- Page
===

The series sum((-1)^(n-1)/(n^p),n = 1 .. infinity) is an alternating series. We want to determine the value of p so that this series is convergent. The alternating series test is helpful here. First notice that 1/((n+1)^p) <= 1/(n^p) for all n where 1 <= n as long as 0 <= p . This means the sequence of the absolute values of the terms of the series is decreasing as long as 0 <= p . Secondly, limit(1/(n^p),n = infinity) = 0 if 0 < p . Therefore, the conditions of the Alternating Series Test are met as long as 0 < p , thus the series sum((-1)^(n-1)/(n^p),n = 1 .. infinity) is convergent. Now let us be more specific and choose p = 2 and estimate the sum in this case with an error no bigger than 0.01. By the Alternating Series Estimation Theorem, we know that this surely happens if 1/((n+1)^2) <= .1e-1 . This is a fairly easy inequality to solve, and we get 9 <= n . So, summing the first 9 terms of the series will give an error no greater than 0.01.

===

- Job 1
Retype the rows starting with the line that contains "Where should I click to: Open favorites" and ending with the line that contains "Action: click(106, 681)", including both of those lines.
The passage and the rows have nothing to do with each other.

- Material for this task
===

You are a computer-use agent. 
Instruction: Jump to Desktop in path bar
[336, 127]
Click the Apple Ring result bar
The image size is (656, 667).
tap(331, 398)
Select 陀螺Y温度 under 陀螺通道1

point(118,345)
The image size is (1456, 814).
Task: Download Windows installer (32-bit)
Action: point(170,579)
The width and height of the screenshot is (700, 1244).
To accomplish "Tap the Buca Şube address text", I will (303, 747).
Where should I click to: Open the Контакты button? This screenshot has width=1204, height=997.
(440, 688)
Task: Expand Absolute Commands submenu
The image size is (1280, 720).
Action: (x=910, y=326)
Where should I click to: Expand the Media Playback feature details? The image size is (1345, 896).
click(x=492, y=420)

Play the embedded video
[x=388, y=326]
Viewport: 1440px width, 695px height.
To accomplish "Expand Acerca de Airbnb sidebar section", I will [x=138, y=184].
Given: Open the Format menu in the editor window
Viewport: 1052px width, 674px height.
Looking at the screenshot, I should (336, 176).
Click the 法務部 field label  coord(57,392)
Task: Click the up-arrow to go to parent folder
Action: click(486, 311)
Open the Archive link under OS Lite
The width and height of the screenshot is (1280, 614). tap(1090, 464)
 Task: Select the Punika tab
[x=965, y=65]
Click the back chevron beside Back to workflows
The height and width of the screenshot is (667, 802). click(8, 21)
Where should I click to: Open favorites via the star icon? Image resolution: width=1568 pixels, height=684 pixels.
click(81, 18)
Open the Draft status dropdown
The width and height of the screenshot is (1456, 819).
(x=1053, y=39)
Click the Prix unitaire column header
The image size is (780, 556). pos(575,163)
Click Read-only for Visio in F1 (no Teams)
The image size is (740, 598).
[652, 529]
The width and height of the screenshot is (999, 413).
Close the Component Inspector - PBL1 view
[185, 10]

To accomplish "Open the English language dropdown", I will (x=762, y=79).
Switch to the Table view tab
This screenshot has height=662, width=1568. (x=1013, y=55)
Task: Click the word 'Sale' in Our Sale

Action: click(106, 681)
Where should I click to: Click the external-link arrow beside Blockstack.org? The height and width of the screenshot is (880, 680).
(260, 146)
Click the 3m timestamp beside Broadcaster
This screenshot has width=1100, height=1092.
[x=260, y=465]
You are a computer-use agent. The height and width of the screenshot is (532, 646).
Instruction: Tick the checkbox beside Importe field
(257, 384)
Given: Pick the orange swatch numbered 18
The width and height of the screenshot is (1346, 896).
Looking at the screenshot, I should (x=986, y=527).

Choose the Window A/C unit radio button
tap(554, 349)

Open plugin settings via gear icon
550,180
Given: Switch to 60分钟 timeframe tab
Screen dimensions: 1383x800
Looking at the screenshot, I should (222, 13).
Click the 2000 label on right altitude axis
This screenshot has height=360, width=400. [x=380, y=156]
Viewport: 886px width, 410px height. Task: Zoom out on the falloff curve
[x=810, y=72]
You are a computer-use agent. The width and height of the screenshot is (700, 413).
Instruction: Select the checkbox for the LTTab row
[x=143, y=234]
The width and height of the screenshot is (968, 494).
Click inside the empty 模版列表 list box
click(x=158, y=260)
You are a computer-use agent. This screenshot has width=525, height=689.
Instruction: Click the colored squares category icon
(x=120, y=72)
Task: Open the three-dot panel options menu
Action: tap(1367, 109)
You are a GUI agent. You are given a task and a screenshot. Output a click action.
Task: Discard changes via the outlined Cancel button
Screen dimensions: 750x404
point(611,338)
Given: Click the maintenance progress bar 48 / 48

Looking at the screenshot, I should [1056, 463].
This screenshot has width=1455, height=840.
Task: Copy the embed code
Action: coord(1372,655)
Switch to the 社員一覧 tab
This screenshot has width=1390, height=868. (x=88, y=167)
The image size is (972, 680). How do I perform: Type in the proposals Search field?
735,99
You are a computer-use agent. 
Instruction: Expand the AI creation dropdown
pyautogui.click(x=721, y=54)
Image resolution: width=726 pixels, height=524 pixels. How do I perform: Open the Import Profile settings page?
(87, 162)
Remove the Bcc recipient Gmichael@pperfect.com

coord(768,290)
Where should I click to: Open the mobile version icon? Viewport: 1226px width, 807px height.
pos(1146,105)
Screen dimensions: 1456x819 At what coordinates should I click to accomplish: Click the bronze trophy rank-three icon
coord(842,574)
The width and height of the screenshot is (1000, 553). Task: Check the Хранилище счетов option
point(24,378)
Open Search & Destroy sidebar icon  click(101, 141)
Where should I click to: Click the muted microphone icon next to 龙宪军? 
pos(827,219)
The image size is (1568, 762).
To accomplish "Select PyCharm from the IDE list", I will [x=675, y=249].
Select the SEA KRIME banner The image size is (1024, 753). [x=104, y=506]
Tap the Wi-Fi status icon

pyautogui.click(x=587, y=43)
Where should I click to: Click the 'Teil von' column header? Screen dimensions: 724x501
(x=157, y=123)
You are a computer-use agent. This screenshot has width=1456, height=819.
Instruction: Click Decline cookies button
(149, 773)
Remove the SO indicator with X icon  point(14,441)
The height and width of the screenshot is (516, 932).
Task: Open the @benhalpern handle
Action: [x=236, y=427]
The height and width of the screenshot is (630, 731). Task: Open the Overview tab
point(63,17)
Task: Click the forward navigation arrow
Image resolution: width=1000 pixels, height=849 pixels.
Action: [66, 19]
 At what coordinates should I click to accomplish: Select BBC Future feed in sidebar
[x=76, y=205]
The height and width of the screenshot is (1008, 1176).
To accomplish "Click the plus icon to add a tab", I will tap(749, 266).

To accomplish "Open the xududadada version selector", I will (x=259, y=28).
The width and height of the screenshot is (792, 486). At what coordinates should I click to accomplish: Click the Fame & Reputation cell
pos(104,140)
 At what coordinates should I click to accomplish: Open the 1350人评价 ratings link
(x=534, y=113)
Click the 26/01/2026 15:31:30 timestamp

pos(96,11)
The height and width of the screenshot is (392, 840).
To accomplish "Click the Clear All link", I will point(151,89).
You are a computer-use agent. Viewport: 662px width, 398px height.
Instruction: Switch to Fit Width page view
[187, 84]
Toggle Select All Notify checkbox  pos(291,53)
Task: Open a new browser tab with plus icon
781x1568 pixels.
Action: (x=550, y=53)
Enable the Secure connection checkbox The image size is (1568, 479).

===

- Job 2
According to the passage on alternating series, why does summing the first 9 terms with p = 2 give an error no greater than 0.01?

- Expected answer 1
Where should I click to: Open favorites via the star icon? Image resolution: width=1568 pixels, height=684 pixels.
click(81, 18)
Open the Draft status dropdown
The width and height of the screenshot is (1456, 819).
(x=1053, y=39)
Click the Prix unitaire column header
The image size is (780, 556). pos(575,163)
Click Read-only for Visio in F1 (no Teams)
The image size is (740, 598).
[652, 529]
The width and height of the screenshot is (999, 413).
Close the Component Inspector - PBL1 view
[185, 10]

To accomplish "Open the English language dropdown", I will (x=762, y=79).
Switch to the Table view tab
This screenshot has height=662, width=1568. (x=1013, y=55)
Task: Click the word 'Sale' in Our Sale

Action: click(106, 681)

- Expected answer 2
By the Alternating Series Estimation Theorem, the error is guaranteed to be at most 0.01 if 1/((n+1)^2) <= 0.01. Solving that inequality gives 9 <= n, so the first 9 terms are enough.